[MLIR][NVVM] [NFC] Add summary and description fields for several OPs #156726

smada3 · 2025-09-03T18:27:24Z

Several operations in the NVVM dialect were missing summaries and descriptions. This PR
adds summaries and descriptions for the following operations:

nvvm.bar.warp.sync
nvvm.barrier
nvvm.barrier0
nvvm.mbarrier.arrive
nvvm.mbarrier.arrive.expect_tx
nvvm.mbarrier.arrive.expect_tx.shared
nvvm.mbarrier.arrive.nocomplete
nvvm.mbarrier.arrive.nocomplete.shared
nvvm.mbarrier.arrive.shared
nvvm.mbarrier.init
nvvm.mbarrier.init.shared
nvvm.mbarrier.inval
nvvm.mbarrier.inval.shared
nvvm.mbarrier.test.wait
nvvm.mbarrier.test.wait.shared
nvvm.mbarrier.try_wait.parity
nvvm.mbarrier.try_wait.parity.shared

Documentation available here: mbarrier, barrier

github-actions · 2025-09-03T18:27:43Z

Thank you for submitting a Pull Request (PR) to the LLVM Project!

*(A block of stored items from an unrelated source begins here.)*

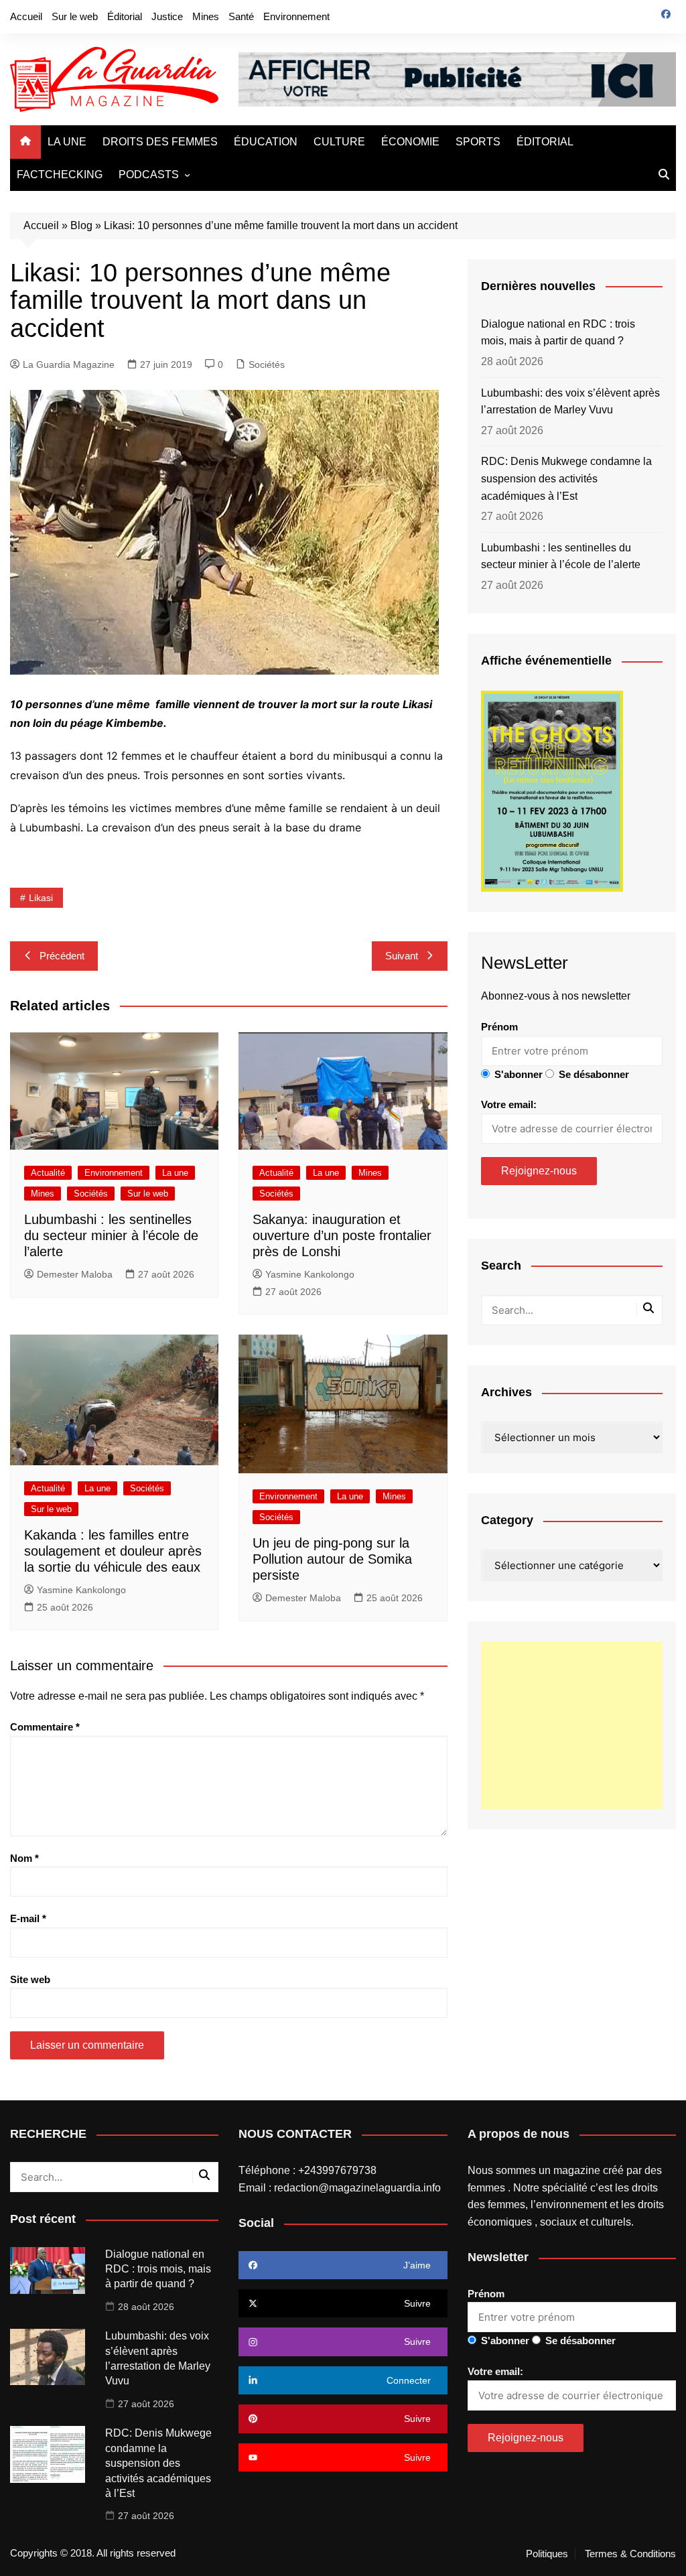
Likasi (41, 897)
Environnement (296, 16)
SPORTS (478, 141)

This PR will be automatically labeled and the relevant teams will be notified.

If you wish to, you can add reviewers by using the "Reviewers" section on this page.

If this is not working for you, it is probably because you do not have write permissions for the repository. In which case you can instead tag reviewers by name in a comment by using @ followed by their GitHub username.

If you have received no comments on your PR for a week, you can request a review by "ping"ing the PR by adding a comment “Ping”. The common courtesy "ping" rate is once a week. Please remember that you are asking for valuable time from other developers.

If you have further questions, they may be answered by the LLVM GitHub User Guide.

You can also ask questions in a comment on this PR, on the LLVM Discord or on the forums.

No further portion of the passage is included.